__Kutipan Teks__.
=-=-=
Malaikat Jibril menjawab: “Mereka adalah orang-orang yang memakan daging-daging manusia dan merusak kehormatannya.” (H.R. Abu Dawud no. 4878 dan lainnya)
Yang dimaksud dengan ‘memakan daging-daging manusia’ dalam hadits ini adalah berbuat ghibah (menggunjing), sebagaimana permisalan pada surat Al Hujurat ayat: 12.
Dari shahabat Ibnu Umar radhiyallahu’anhu , bahwa beliau Shallallahu’alaihi wasallam bersabda:
يا مَعْشَرَ مَنْ آمَنَ بِلِسَانَهِ وَلَمْ يَفْضِ الإِيْمَانُ إِلَى قَلْبِهِ لاَ تُؤْذُوا المُسْلِمِيْنَ وَلاَ تُعَيِّرُوا وَلاَ تَتَّبِعُوا عَوْرَاتِهِمْ فَإِنَّهُ مَنْ يَتَّبِعْ عَوْرَةَ أَخِيْهِ الْمُسْلِمِ تَتَّبَعَ اللهُ عَوْرَتَهُ وَمَنْ يَتَّبَعِ اللهُ يَفْضَحْهُ لَهُ وَلَو في جَوْفِ رَحْلِهِ
“Wahai sekalian orang yang beriman dengan lisannya yang belum sampai ke dalam hatinya, janganlah kalian mengganggu kaum muslimin, janganlah kalian menjelek-jelekkannya, janganlah kalian mencari-cari aibnya.
Barangsiapa yang mencari-cari aib saudaranya sesama muslim niscaya Allah akan mencari aibnya.Barang siapa yang Allah mencari aibnya niscaya Allah akan menyingkapnya walaupun di dalam rumahnya.” (H.R. At Tirmidzi dan lainnya)
Dari shahabat Jabir bin Abdillah radhiyallahu ‘anhu , beliau berkata: “Suatu ketika kami pernah bersama Rasulullah Shallallahu’alaihi wasallam mencium bau bangkai yang busuk. Lalu Rasulullah Shallallahu’alaihi wasallam berkata: ‘Apakah kalian tahu bau apa ini? (Ketahuilah) bau busuk ini berasal dari orang-orang yang berbuat ghibah.” (H.R. Ahmad 3/351)
Dari shahabat Sa’id bin Zaid radhiyallahu ‘anhu sesungguhnya Rasulullah Shallallahu’alaihi wasallam bersabda:
“Sesungguhnya termasuk riba yang paling besar (dalam riwayat lain: termasuk dari sebesar besarnya dosa besar) adalah memperpanjang dalam membeberkan aib saudaranya muslim tanpa alasan yang benar.” (H.R. Abu Dawud no. 4866-4967)
=-=-=
__Data Tersimpan__.
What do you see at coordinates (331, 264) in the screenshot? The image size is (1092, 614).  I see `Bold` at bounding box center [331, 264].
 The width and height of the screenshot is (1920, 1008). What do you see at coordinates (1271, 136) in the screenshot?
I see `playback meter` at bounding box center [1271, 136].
=-=-=
__Tugas Tertulis__. Salin kembali bagian teks tentang ghibah mulai dari "Dari shahabat Sa’id" dan berakhir pada "Dawud no. 4866-4967)". Ganti "riba" dengan "kezaliman".

__Hasil Tugas__.
Dari shahabat Sa’id bin Zaid radhiyallahu ‘anhu sesungguhnya Rasulullah Shallallahu’alaihi wasallam bersabda:
“Sesungguhnya termasuk kezaliman yang paling besar (dalam riwayat lain: termasuk dari sebesar besarnya dosa besar) adalah memperpanjang dalam membeberkan aib saudaranya muslim tanpa alasan yang benar.” (H.R. Abu Dawud no. 4866-4967)